I was just checking to see if anyone is going. It is August 14th in Greenville, SC. More info is on the SCRSD website. Registration is $35. Last year i took my boyfriend of 12 years. It meant sooo much for him to drive 3 hours, spend the weekend in Greenville, & go to the conference. I must say that we were disappointed with the speakers. The main RSD talked about fibromyalgia half the time & the RSD info was very basic. Then, they had a psych doctor speak who talked about 30 min. on how we should feel guilty having RSD. That made everyone in there mad. There were supposed to be patient stories, which never happened. If I lived closer, I would probably go just to go. But, I am not driving 3 hours & paying for a hotel, gas, & food for the weekend. Don't mean to discourage people from going, I just want them to know what to expect. You can learn just as much typing RSD into Google & reading for 5 minutes. Some people may enjoy it if they are very new to RSD. I talked to other patients during breaks & they agreed that his suggested treatments were too invasive & expensive.

Dear Firegirl,
What? We should feel guilty about having RSD??? Was that doc crazy? I hope you spoke to him after the conference or at least mailed him a letter saying we should NOT be guilty because we are the people in pain!! I wonder if you can recall his wording and his address so we could ALL bombard him with our points of view. It would teach him to mess with us and putting out incorrect information to all.
Amen.
kathy d

I'm a little confused. Why would the doctor state that those with RSD should feel guilty? Did he give a reason?

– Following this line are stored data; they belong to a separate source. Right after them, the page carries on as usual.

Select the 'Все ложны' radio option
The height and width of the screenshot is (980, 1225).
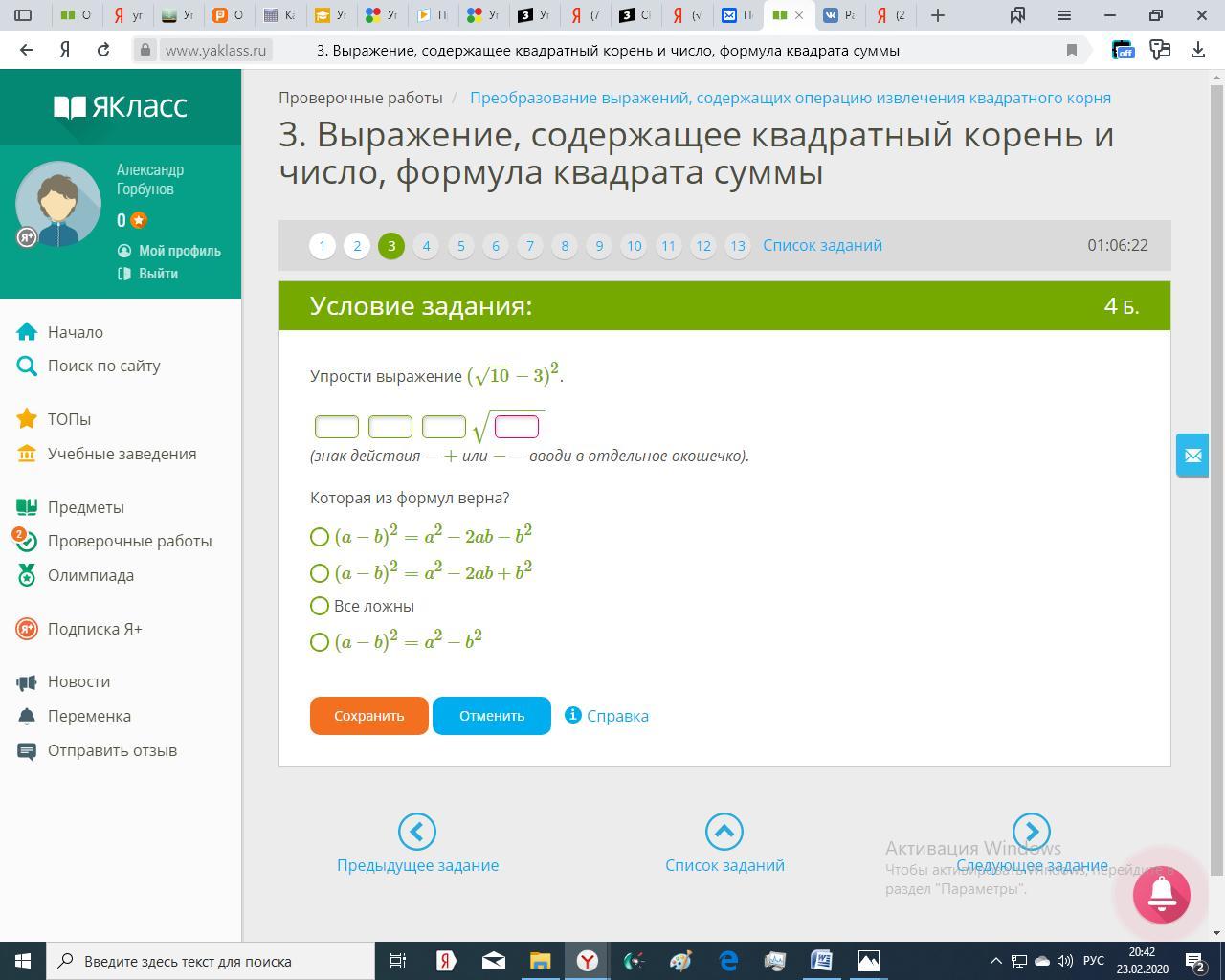click(320, 606)
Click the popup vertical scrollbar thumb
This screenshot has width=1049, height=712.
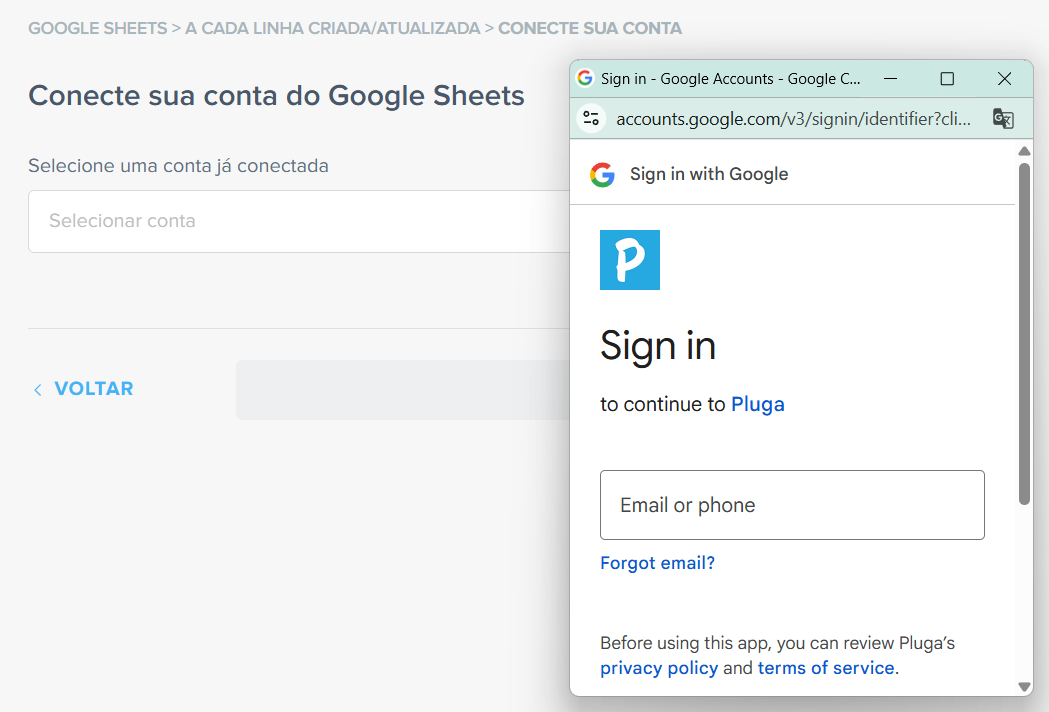[1024, 333]
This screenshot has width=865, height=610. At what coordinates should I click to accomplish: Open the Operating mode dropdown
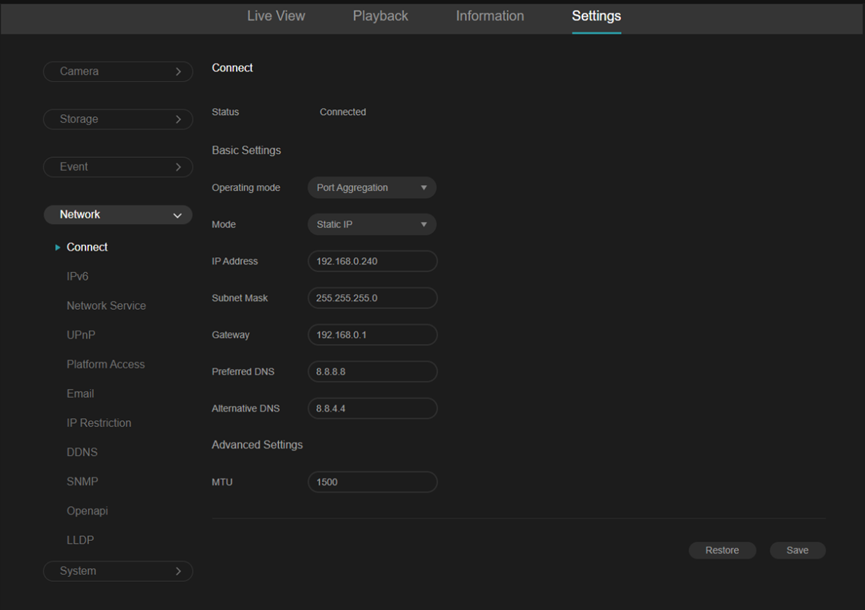point(371,187)
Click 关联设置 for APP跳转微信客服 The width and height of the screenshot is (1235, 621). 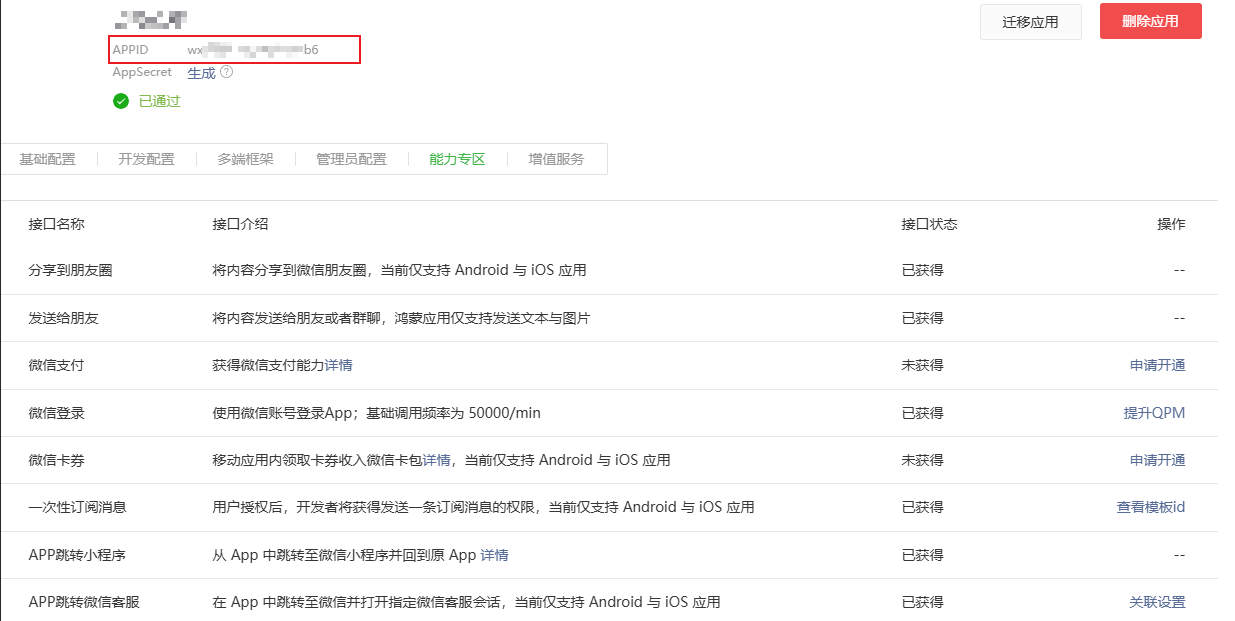coord(1157,602)
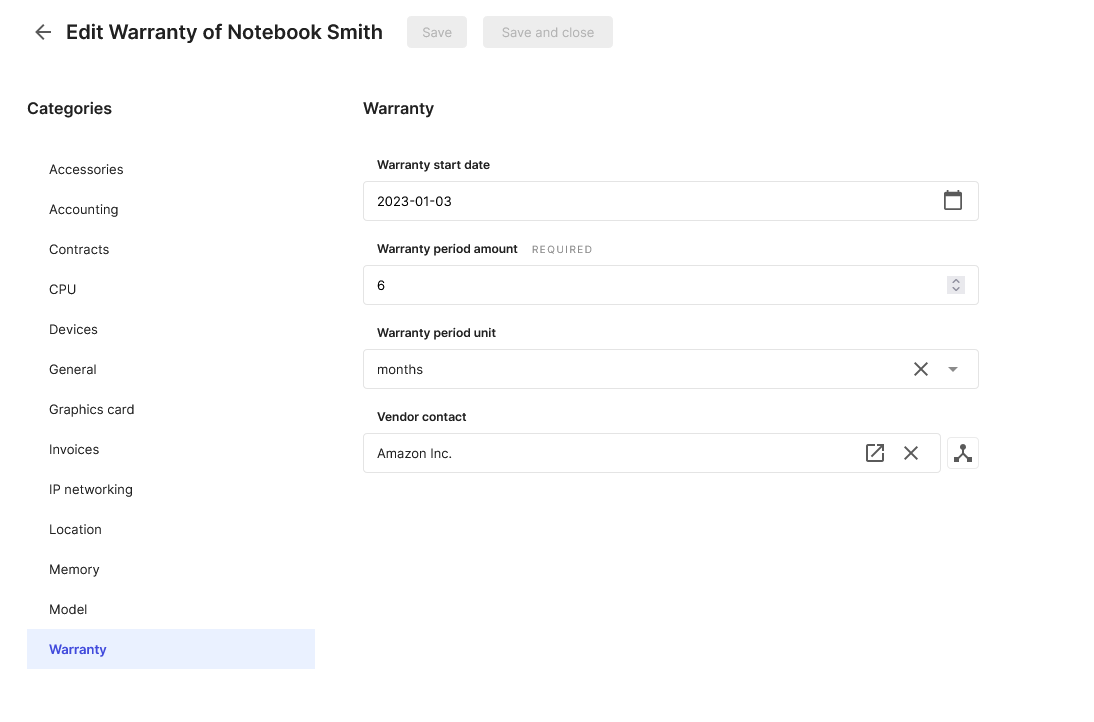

All my RSD brain can remember was him saying we should feel guilty that we cant function as much as we would like to. He said that was ok to feel guilty.He said we were affecting others lives negatively, but that we had to. So, it was ok to feel guilty. My bf looked at me in amazement many times during his speech. It was a psych doc that deals with pain. He should have used his time to teach us coping techniques, not make us feel bad about ourselves. We talked to other patients about it during the next break at the conference & they felt the same way. It's too bad bc we were all looking forward to RSD related psych info.

I think I understand what he was saying. Many of those with RSD feel a great amount of guilt because of the possible burden put on others, the fact that most people just do not understand the disease at all, and not just layman but doctors too, adding more complexity to an already bad situation thus adding more guilt to many.